Pour ces raisons, la Fédération des coopératives d’Hlm et l’Union sociale pour l’habitat ont suggéré qu’un amendement à la loi de finances permette de sortir de ce flou et établisse des règles claires en la matière.
 
A compter du 1er janvier 2014, le reversement en cas de changement d’affectation d’un bien ayant bénéficié d’un taux réduit de TVA (vente, mise en location, résidence secondaire), n’interviendra que dans les 10 premières années, avec un abattement d’un dixième par année de détention dès la première année, que ce soit en ANRU ou en PSLA.
 
L’instruction fiscale du 6 octobre 2009 introduit des exceptions au principe de reversement : décès, décès d’un descendant direct faisant partie du ménage, mobilité professionnelle impliquant un trajet de plus de 70 km entre le nouveau lieu de travail et le logement en cause, chômage d’une durée supérieure à un an attestée par l’inscription à l’institution nationale publique mentionnée à l’article L. 5312-1 du code du travail, délivrance d’une carte d’invalidité définie à l’article L.241-3 du code de l’action sociale et des familles, divorce, dissolution d’un pacte civil de solidarité.

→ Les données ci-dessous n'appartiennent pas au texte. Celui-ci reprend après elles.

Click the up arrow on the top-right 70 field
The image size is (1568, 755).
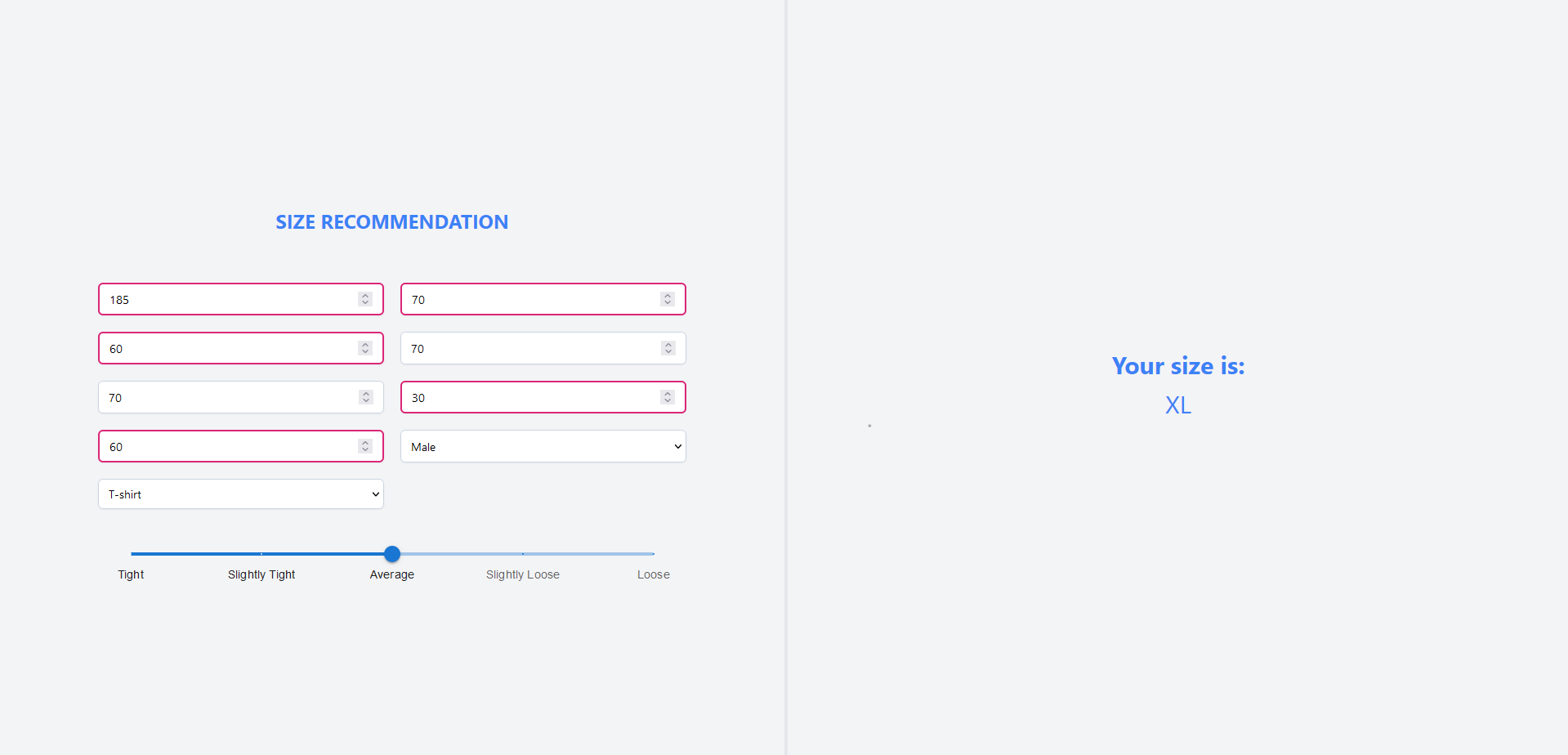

Financement des acquéreurs
 
Le décret n° 2013-1267 du 27 décembre 2013 confirme que les conditions d’attribution et les modalités des PTZ+ demeurent inchangées pour les prêts émis à compter du 1er janvier 2014.
 
Un autre décret n°2013-1299 du 27 décembre 2013 substitue à la référence à la taxe d’équipement et aux taxes afférentes à la construction dans le calcul du montant du PTZ+ la nouvelle taxe d’aménagement. Le décret modifie également la définition d’un logement neuf au sens du prêt conventionné afin de rendre éligibles au PSLA les logements faisant l’objet de travaux de remise à neuf, en cohérence avec la règlementation du PTZ+.
 
Enfin, un arrêté du 27 décembre 2013 modifie les modalités de justification relatives au PTZ+, en ouvrant la possibilité de déroger au délai d’achèvement des travaux pour les opérations financées par un PTZ+ et en étendant, pour un certain nombre de cas, le délai durant lequel le justificatif de respect de la condition de performance énergétique peut être fourni. En outre, il complète le modèle d’attestation à fournir par l’emprunteur afin d’y faire figurer les ressources des personnes destinées à occuper le logement.